We start off with two simple linear regressions to get a feeling for the system:

In [226]:
# price over carat
#define the variables
X = df[["carat"]].values
Y = df[["price"]].values

#split the data set into training and test set
X_train, X_test, Y_train, Y_test = train_test_split(X, Y, random_state = 0, test_size = 0.25)

#train the model
model = LinearRegression()
model.fit(X_train, Y_train)

#report the R2 score
print(model.score(X_test, Y_test))

0.8506009410929625


In [227]:
# price over dimensions x,y,z
#define the variables
X = df[["x","y","z"]].values
Y = df[["price"]].values

#split the data set into training and test set
X_train, X_test, Y_train, Y_test = train_test_split(X, Y, random_state = 0, test_size = 0.25)

#train the model
model = LinearRegression()
model.fit(X_train, Y_train)

#report the R2 score
print(model.score(X_test, Y_test))

0.7834062179737853


Comment: Given this carat seems to be a good indicator for gauging the price of a diamond.

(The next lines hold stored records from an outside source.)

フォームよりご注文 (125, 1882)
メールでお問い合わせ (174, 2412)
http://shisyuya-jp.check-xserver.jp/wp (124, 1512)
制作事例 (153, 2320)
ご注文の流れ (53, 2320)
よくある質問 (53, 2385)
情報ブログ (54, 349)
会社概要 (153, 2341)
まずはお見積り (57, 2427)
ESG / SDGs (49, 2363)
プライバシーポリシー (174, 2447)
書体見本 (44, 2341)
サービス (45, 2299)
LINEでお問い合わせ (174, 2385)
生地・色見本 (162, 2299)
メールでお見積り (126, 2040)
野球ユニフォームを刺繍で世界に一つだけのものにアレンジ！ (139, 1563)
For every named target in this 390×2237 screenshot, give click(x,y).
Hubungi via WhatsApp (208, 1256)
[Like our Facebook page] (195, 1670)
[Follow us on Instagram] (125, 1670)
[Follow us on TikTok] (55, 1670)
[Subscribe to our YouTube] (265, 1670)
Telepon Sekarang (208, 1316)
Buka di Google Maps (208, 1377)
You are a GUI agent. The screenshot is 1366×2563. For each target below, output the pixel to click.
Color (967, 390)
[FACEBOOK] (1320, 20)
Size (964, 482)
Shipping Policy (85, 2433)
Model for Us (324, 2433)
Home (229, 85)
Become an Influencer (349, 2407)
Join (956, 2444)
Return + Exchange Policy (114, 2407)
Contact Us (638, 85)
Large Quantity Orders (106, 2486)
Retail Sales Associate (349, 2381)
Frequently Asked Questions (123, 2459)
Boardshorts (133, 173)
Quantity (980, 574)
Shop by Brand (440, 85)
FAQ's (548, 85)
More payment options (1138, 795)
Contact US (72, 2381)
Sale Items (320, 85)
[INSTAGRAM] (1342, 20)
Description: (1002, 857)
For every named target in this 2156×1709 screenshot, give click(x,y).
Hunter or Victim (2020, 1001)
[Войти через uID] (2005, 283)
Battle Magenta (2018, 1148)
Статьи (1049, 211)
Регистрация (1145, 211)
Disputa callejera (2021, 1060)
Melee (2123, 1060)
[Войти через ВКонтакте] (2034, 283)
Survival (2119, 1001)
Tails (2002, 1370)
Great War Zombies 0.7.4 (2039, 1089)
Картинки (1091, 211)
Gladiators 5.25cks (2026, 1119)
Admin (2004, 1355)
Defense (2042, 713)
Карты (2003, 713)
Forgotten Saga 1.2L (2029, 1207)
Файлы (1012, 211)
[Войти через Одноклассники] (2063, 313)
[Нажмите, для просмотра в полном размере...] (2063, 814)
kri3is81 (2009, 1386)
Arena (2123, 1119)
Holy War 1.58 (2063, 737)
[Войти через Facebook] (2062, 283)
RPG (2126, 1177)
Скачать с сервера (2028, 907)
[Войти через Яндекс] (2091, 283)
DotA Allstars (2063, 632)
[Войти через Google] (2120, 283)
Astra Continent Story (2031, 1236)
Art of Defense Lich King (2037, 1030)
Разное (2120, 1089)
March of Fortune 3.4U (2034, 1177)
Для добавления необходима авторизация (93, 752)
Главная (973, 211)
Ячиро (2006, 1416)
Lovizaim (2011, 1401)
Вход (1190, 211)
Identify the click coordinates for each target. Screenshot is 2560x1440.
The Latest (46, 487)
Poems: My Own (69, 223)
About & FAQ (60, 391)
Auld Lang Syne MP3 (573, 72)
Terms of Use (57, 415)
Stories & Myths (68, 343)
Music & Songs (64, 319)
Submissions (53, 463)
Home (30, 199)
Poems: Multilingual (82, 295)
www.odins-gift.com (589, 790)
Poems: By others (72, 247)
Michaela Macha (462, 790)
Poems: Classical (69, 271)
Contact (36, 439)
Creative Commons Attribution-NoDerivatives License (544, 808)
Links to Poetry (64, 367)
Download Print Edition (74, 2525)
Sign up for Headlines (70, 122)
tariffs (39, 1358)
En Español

Now we try a polynomial regression:

In [251]:
# price over dimensions x,y,z
#define the variables
X = df[["x", "y", "z"]].values
Y = df[["price"]].values

pf = PolynomialFeatures(degree = 2, include_bias = False) #bias term not needed here
#need to fit the training data accordingly (demanded by sklearn) to adapt to polynomial fitting
pf.fit(X_train)

scores = []
intercepts = []
coefs = []

for i in range(0,200):
    X_train, X_test, Y_train, Y_test = train_test_split(X, Y, test_size = 0.25)
    
    #we may exclude certain columns from the fitting and check if the score improves
    X_train_transformed = pf.transform(X_train)
    X_test_transformed = pf.transform(X_test)
    model = LinearRegression()
    model.fit(X_train_transformed, Y_train)
    
    intercepts.append(model.intercept_)
    coefs.append(model.coef_)
    scores.append(model.score(X_test_transformed, Y_test))
    
print("Average score: " + str(sum(scores)/ len(scores)))

Average score: -23.75882427600454


This result indicates that in the current setting the linear regression via dimensions outperforms the polynomial one while the linear and polynomial regressions via carats outperform those with respect to dimensions.